• **Exercise instructions**: Repeat the data exactly, with every line included.

Saved entries:

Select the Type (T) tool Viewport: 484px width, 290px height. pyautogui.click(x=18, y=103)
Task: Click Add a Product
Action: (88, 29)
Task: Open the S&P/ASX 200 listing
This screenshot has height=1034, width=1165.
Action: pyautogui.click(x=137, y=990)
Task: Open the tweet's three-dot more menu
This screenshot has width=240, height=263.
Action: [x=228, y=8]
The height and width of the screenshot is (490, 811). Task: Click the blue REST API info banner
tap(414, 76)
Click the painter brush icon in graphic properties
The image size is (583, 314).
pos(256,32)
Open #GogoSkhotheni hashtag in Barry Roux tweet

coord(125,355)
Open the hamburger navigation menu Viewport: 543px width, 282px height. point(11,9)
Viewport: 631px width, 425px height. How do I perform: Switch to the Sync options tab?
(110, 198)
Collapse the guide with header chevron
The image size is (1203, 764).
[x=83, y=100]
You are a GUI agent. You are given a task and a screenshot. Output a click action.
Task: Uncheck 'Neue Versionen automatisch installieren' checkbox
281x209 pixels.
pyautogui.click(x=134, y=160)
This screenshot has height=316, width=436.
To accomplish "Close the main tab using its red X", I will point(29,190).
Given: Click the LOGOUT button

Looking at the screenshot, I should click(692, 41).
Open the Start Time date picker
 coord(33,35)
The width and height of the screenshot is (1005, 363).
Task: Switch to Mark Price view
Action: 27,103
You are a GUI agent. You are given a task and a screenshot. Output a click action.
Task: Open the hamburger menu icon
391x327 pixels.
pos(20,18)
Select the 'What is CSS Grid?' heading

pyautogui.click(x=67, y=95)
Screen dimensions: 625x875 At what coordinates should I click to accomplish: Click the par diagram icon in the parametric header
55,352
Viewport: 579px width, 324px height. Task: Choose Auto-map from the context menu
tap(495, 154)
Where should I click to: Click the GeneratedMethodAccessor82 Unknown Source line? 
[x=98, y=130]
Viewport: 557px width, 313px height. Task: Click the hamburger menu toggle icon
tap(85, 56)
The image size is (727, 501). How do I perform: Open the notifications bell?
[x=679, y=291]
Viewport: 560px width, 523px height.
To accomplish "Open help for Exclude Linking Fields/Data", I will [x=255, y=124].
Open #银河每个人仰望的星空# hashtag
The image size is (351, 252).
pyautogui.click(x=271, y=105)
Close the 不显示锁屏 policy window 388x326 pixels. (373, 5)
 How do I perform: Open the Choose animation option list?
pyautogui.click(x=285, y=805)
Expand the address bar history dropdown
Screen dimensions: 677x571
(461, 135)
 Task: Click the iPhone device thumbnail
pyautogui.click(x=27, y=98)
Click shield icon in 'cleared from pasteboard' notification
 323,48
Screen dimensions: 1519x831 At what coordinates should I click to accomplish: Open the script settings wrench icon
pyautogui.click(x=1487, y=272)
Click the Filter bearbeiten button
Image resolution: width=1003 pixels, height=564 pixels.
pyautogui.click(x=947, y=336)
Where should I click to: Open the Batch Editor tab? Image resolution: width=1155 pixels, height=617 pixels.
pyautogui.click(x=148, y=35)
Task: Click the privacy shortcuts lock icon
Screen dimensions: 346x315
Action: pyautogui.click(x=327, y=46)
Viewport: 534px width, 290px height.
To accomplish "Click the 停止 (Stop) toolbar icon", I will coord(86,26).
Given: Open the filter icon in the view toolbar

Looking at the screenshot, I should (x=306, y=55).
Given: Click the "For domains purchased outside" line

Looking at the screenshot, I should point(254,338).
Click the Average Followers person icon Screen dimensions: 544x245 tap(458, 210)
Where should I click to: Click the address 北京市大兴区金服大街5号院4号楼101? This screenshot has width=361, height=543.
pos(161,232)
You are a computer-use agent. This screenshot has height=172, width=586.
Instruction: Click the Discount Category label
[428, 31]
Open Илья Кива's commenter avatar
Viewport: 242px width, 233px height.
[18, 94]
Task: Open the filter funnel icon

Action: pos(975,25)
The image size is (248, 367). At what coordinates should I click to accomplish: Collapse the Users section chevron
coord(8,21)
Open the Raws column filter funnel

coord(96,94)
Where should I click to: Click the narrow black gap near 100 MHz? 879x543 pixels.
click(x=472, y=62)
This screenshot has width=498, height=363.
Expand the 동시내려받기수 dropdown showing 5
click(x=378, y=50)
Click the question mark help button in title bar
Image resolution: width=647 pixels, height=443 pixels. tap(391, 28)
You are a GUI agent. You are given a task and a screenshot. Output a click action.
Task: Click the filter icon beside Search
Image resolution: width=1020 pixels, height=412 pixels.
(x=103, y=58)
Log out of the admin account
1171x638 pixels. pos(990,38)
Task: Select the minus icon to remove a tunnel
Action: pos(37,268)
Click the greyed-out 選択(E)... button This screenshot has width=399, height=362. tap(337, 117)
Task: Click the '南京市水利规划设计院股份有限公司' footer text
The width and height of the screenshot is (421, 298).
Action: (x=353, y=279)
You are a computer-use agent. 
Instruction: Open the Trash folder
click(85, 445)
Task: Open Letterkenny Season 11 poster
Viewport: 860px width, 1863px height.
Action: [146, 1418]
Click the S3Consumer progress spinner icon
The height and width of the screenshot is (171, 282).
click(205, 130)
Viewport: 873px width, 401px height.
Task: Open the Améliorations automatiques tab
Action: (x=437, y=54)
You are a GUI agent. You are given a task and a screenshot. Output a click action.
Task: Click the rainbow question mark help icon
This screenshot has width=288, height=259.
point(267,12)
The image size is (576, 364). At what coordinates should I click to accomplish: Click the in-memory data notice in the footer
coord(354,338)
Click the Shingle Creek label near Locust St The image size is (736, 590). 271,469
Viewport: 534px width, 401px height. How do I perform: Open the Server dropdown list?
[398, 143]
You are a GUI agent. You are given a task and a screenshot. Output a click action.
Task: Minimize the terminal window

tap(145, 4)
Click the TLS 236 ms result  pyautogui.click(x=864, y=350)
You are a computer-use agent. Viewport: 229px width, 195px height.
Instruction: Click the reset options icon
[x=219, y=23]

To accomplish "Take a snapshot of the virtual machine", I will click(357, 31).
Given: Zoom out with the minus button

• **Answer space**:
Select the Type (T) tool Viewport: 484px width, 290px height. pyautogui.click(x=18, y=103)
Task: Click Add a Product
Action: (88, 29)
Task: Open the S&P/ASX 200 listing
This screenshot has height=1034, width=1165.
Action: pyautogui.click(x=137, y=990)
Task: Open the tweet's three-dot more menu
This screenshot has width=240, height=263.
Action: [x=228, y=8]
The height and width of the screenshot is (490, 811). Task: Click the blue REST API info banner
tap(414, 76)
Click the painter brush icon in graphic properties
The image size is (583, 314).
pos(256,32)
Open #GogoSkhotheni hashtag in Barry Roux tweet

coord(125,355)
Open the hamburger navigation menu Viewport: 543px width, 282px height. point(11,9)
Viewport: 631px width, 425px height. How do I perform: Switch to the Sync options tab?
(110, 198)
Collapse the guide with header chevron
The image size is (1203, 764).
[x=83, y=100]
You are a GUI agent. You are given a task and a screenshot. Output a click action.
Task: Uncheck 'Neue Versionen automatisch installieren' checkbox
281x209 pixels.
pyautogui.click(x=134, y=160)
This screenshot has height=316, width=436.
To accomplish "Close the main tab using its red X", I will point(29,190).
Given: Click the LOGOUT button

Looking at the screenshot, I should click(692, 41).
Open the Start Time date picker
 coord(33,35)
The width and height of the screenshot is (1005, 363).
Task: Switch to Mark Price view
Action: 27,103
You are a GUI agent. You are given a task and a screenshot. Output a click action.
Task: Open the hamburger menu icon
391x327 pixels.
pos(20,18)
Select the 'What is CSS Grid?' heading

pyautogui.click(x=67, y=95)
Screen dimensions: 625x875 At what coordinates should I click to accomplish: Click the par diagram icon in the parametric header
55,352
Viewport: 579px width, 324px height. Task: Choose Auto-map from the context menu
tap(495, 154)
Where should I click to: Click the GeneratedMethodAccessor82 Unknown Source line? 
[x=98, y=130]
Viewport: 557px width, 313px height. Task: Click the hamburger menu toggle icon
tap(85, 56)
The image size is (727, 501). How do I perform: Open the notifications bell?
[x=679, y=291]
Viewport: 560px width, 523px height.
To accomplish "Open help for Exclude Linking Fields/Data", I will [x=255, y=124].
Open #银河每个人仰望的星空# hashtag
The image size is (351, 252).
pyautogui.click(x=271, y=105)
Close the 不显示锁屏 policy window 388x326 pixels. (373, 5)
 How do I perform: Open the Choose animation option list?
pyautogui.click(x=285, y=805)
Expand the address bar history dropdown
Screen dimensions: 677x571
(461, 135)
 Task: Click the iPhone device thumbnail
pyautogui.click(x=27, y=98)
Click shield icon in 'cleared from pasteboard' notification
 323,48
Screen dimensions: 1519x831 At what coordinates should I click to accomplish: Open the script settings wrench icon
pyautogui.click(x=1487, y=272)
Click the Filter bearbeiten button
Image resolution: width=1003 pixels, height=564 pixels.
pyautogui.click(x=947, y=336)
Where should I click to: Open the Batch Editor tab? Image resolution: width=1155 pixels, height=617 pixels.
pyautogui.click(x=148, y=35)
Task: Click the privacy shortcuts lock icon
Screen dimensions: 346x315
Action: pyautogui.click(x=327, y=46)
Viewport: 534px width, 290px height.
To accomplish "Click the 停止 (Stop) toolbar icon", I will coord(86,26).
Given: Open the filter icon in the view toolbar

Looking at the screenshot, I should (x=306, y=55).
Given: Click the "For domains purchased outside" line

Looking at the screenshot, I should point(254,338).
Click the Average Followers person icon Screen dimensions: 544x245 tap(458, 210)
Where should I click to: Click the address 北京市大兴区金服大街5号院4号楼101? This screenshot has width=361, height=543.
pos(161,232)
You are a computer-use agent. This screenshot has height=172, width=586.
Instruction: Click the Discount Category label
[428, 31]
Open Илья Кива's commenter avatar
Viewport: 242px width, 233px height.
[18, 94]
Task: Open the filter funnel icon

Action: pos(975,25)
The image size is (248, 367). At what coordinates should I click to accomplish: Collapse the Users section chevron
coord(8,21)
Open the Raws column filter funnel

coord(96,94)
Where should I click to: Click the narrow black gap near 100 MHz? 879x543 pixels.
click(x=472, y=62)
This screenshot has width=498, height=363.
Expand the 동시내려받기수 dropdown showing 5
click(x=378, y=50)
Click the question mark help button in title bar
Image resolution: width=647 pixels, height=443 pixels. tap(391, 28)
You are a GUI agent. You are given a task and a screenshot. Output a click action.
Task: Click the filter icon beside Search
Image resolution: width=1020 pixels, height=412 pixels.
(x=103, y=58)
Log out of the admin account
1171x638 pixels. pos(990,38)
Task: Select the minus icon to remove a tunnel
Action: pos(37,268)
Click the greyed-out 選択(E)... button This screenshot has width=399, height=362. tap(337, 117)
Task: Click the '南京市水利规划设计院股份有限公司' footer text
The width and height of the screenshot is (421, 298).
Action: (x=353, y=279)
You are a computer-use agent. 
Instruction: Open the Trash folder
click(85, 445)
Task: Open Letterkenny Season 11 poster
Viewport: 860px width, 1863px height.
Action: [146, 1418]
Click the S3Consumer progress spinner icon
The height and width of the screenshot is (171, 282).
click(205, 130)
Viewport: 873px width, 401px height.
Task: Open the Améliorations automatiques tab
Action: (x=437, y=54)
You are a GUI agent. You are given a task and a screenshot. Output a click action.
Task: Click the rainbow question mark help icon
This screenshot has width=288, height=259.
point(267,12)
The image size is (576, 364). At what coordinates should I click to accomplish: Click the in-memory data notice in the footer
coord(354,338)
Click the Shingle Creek label near Locust St The image size is (736, 590). 271,469
Viewport: 534px width, 401px height. How do I perform: Open the Server dropdown list?
[398, 143]
You are a GUI agent. You are given a task and a screenshot. Output a click action.
Task: Minimize the terminal window

tap(145, 4)
Click the TLS 236 ms result  pyautogui.click(x=864, y=350)
You are a computer-use agent. Viewport: 229px width, 195px height.
Instruction: Click the reset options icon
[x=219, y=23]

To accomplish "Take a snapshot of the virtual machine", I will click(357, 31).
Given: Zoom out with the minus button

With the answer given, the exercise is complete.